> _Passage_
- Opening Delimiter -
Using Text Messaging to Reduce Methamphetamine Use and Sexual Risk Behaviors and Increase ART Adherence among Men Who Have Sex with Men


Cathy Reback, PhD1

1Senior Research Scientist, Friends Research Institute, Inc.

Journal MTM 3:1S:8, 2014

DOI: 10.7309/jmtm.3.1S.6

Abstract


Methamphetamine use among MSM is deeply integrated into socio-sexual networks including physical risk venues such as circuit parties, sex clubs, and bathhouses and digital spaces such as cell phone applications, websites, and digital chat rooms to “hook up” for sex. Thus, methamphetamine use is highly associated with HIV infection due specifically to concomitant high-risk sexual behaviors that occur while using the drug. Text-messaging is a feasible and sustainable approach for targeting high-risk, methamphetamine-using MSM; particularly, those who fail to attend face-to-face or site-based interventions. A real-time text-messaging intervention capitalizes on a communication channel to which this population will attend at the exact time they are most likely to make high-risk sexual decisions. In the Stage I (N = 52) open label pilot study there were significant decreases in frequency of methamphetamine use and unprotected sex while on methamphetamine (both p < .01), and a significant increase in self-reported abstinence from methamphetamine use (13.3% vs. 48.9%; p < .001) from baseline to follow-up. Additionally, participants reported reductions of unprotected anal intercourse with HIV-positive partners (p < .01); with HIV-negative partners, participants reported fewer insertive and receptive episodes (both p < .05). The Stage II randomized controlled trial, which will begin enrollment in February 2014, will assess the impact of the theory-based text-messaging intervention on reductions in methamphetamine use and HIV sexual risk behavior and, for the HIV-infected participants, simultaneously increases in HIV antiretroviral treatment/adherence, and determine the cost effectiveness of the text-messaging intervention. Participants will receive text messages that are personally tailored to fit their risk profile. Participants will be randomized into one of three conditions: Group 1: culturally relevant theory-based text messages interactively transmitted by peer health educators; or, Group 2: the same culturally relevant theory-based text messages transmitted by automation; or, Group 3: assessment-only control with no theoretically based text messages.
- Closing Delimiter -
[Saved entries]
- Opening Delimiter -
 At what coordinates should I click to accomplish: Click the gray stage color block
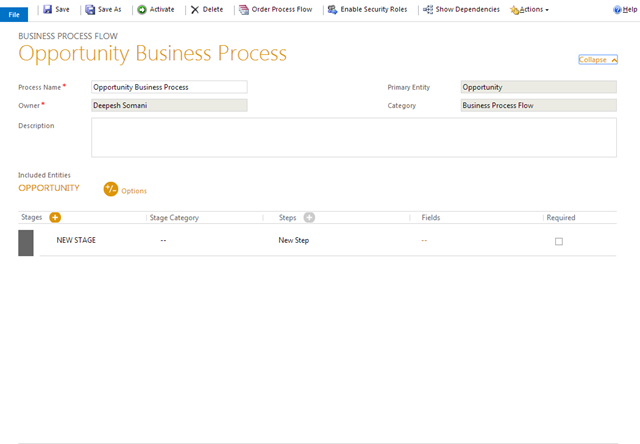tap(26, 242)
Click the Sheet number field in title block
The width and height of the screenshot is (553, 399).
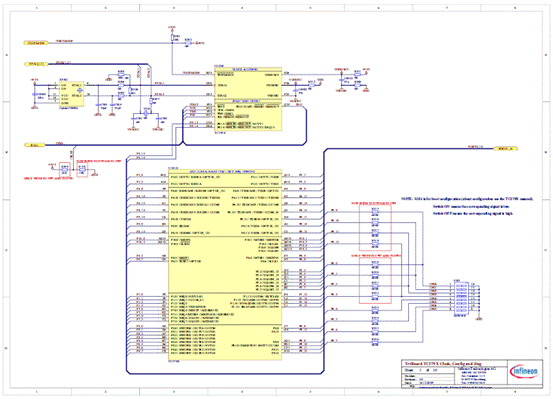[421, 370]
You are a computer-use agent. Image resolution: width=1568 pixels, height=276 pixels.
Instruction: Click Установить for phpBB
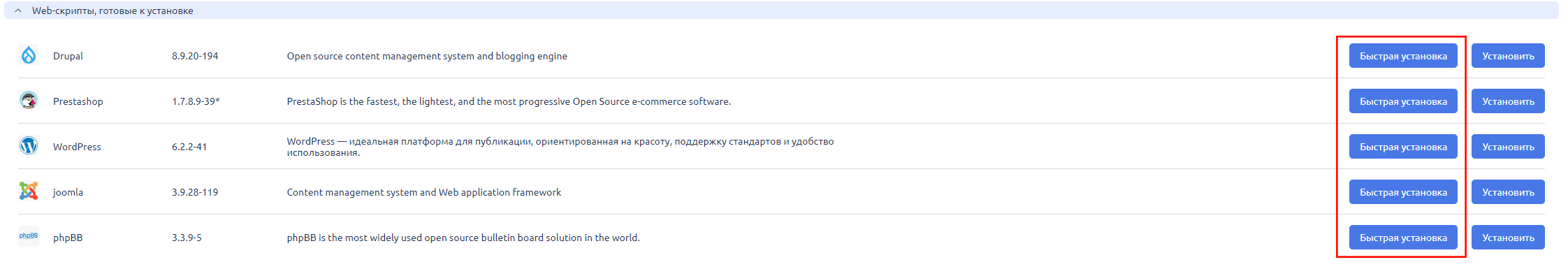(1508, 238)
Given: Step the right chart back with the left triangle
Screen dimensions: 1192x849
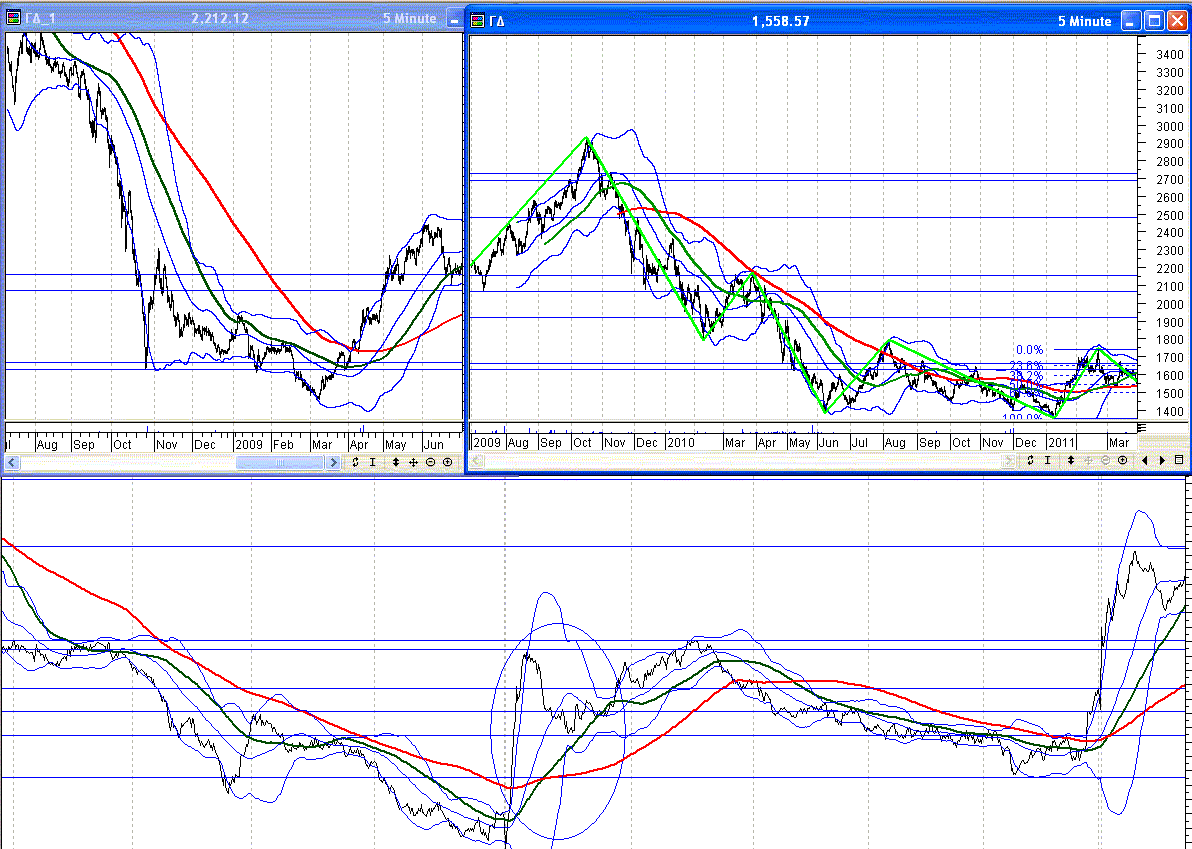Looking at the screenshot, I should coord(1145,460).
- Closing Delimiter -
Transcribe the part of the text-messaging study abstract above that starts with "Using Text Messaging" and goes on through "Research Institute, Inc.".

Using Text Messaging to Reduce Methamphetamine Use and Sexual Risk Behaviors and Increase ART Adherence among Men Who Have Sex with Men


Cathy Reback, PhD1

1Senior Research Scientist, Friends Research Institute, Inc.